Another alternative would be to use a Regular expression (also called Regex).
This could be realized with an SQL query like the following.
SELECT * FROM example_table WHERE example_column ~* 'mel';
This query is even slower, but I would not recommend using Regular Expressions in these cases because they are hard to understand for a lot of people, even though the expressions are much more flexible. Sometimes you need to have the flexibilities and then regular expressions are exactly what you want to use.
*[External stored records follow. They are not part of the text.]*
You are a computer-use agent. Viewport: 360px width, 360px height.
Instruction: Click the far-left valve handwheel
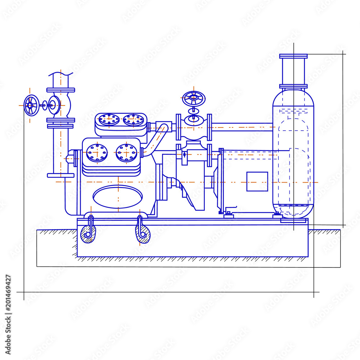[31, 105]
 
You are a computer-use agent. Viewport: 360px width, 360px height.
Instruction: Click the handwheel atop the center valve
[194, 98]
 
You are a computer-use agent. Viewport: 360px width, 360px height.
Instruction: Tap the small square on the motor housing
[257, 181]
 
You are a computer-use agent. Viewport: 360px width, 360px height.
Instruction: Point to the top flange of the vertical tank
[293, 56]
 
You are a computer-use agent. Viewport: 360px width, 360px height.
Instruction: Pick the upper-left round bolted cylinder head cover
[109, 120]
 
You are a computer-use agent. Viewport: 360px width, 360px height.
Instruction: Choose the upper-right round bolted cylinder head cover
[133, 120]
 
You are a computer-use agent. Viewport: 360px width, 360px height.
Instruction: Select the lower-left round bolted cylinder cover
[97, 152]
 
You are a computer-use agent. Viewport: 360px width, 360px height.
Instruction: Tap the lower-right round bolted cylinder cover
[127, 152]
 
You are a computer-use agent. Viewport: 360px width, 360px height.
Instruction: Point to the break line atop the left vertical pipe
[60, 75]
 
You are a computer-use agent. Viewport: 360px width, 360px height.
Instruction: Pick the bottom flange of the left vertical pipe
[60, 175]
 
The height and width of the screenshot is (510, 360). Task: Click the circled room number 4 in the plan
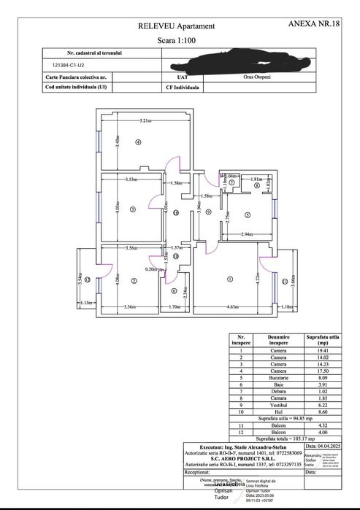(137, 142)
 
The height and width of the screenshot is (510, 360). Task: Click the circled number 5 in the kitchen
(248, 215)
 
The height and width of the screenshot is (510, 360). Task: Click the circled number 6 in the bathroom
(174, 291)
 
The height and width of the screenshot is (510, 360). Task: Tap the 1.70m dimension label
(175, 306)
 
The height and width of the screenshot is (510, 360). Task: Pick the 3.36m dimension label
(132, 306)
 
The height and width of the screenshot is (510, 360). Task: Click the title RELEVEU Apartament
(169, 26)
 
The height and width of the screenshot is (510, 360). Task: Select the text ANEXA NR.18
(315, 24)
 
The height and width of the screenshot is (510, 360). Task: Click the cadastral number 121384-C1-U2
(64, 64)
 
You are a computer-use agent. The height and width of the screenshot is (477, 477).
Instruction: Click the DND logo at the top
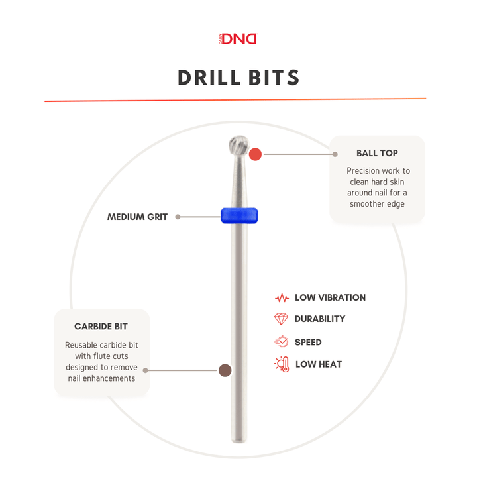coord(238,39)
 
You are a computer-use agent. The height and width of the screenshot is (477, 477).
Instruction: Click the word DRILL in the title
coord(208,78)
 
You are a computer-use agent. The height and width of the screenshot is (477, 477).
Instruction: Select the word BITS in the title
coord(274,78)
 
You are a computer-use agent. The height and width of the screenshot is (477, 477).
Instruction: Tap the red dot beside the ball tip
coord(256,154)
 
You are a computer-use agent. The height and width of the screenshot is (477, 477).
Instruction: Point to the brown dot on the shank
coord(225,370)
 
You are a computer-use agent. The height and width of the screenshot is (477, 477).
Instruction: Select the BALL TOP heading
coord(377,153)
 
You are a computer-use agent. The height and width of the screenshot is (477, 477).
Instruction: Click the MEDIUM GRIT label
coord(137,217)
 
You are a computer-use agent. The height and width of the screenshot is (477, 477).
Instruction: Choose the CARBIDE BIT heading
coord(101,326)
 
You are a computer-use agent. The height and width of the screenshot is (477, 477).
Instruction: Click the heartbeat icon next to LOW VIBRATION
coord(282,298)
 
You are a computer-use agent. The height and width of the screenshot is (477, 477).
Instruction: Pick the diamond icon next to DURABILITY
coord(282,319)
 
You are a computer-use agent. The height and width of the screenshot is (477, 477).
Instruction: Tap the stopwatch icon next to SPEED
coord(282,342)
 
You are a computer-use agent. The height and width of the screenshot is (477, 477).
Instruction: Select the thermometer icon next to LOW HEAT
coord(282,364)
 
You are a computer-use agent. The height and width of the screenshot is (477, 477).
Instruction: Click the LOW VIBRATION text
coord(330,298)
All of these approaches here work in simple solutions for full-text searches. But when performance is important for your project it might be worth it to look into to_tsvector
and to_tsquery
and proper indexing of your PostgreSQL tables. You can find more information about the text search in tables in the PostgreSQL documentation here: https://www.postgresql.org/docs/current/textsearch-tables.html.
Conclusion
PostgreSQL wildcards are an amazing tool to extend queries. Queries are adjusted to include a wide range of dynamic filtering which is important for systems with big data. Most of the time this data is unstructured on the value-base. A good example is the sale types mentioned in an earlier example which could be SALE1
or SALE2
. For some sub-systems, this difference might be important but for some systems, it is not important. Also, the data should rather be structured to include a detailed_...
column for these cases to achieve SQL normalization. With the wildcards, we can search for these "unnormalized" values in an easy way.
Top comments (4)
Since you're running on Postgres, you can use
ILIKE
for a case-insensitiveLIKE
instead of multiple conditions! There are also a couple different flavors of regular expression which are even more flexible.The leading wildcard makes your "full-text search" non-sargable and therefore likely to perform poorly on larger tables or text fields. For actual full-text search you'll want to use tsvectors and to_tsquery().
Thanks, knew about
ILIKE
but this is just an extension for PostgreSQL. Regular expressions are of course more flexible. Also thanks for mentioning the full-text search. I will extend the article to include these points.Funny, I was just thinking about naming my next child Melloremipsum.
Great article! I always forget that you can use underscore in a LIKE.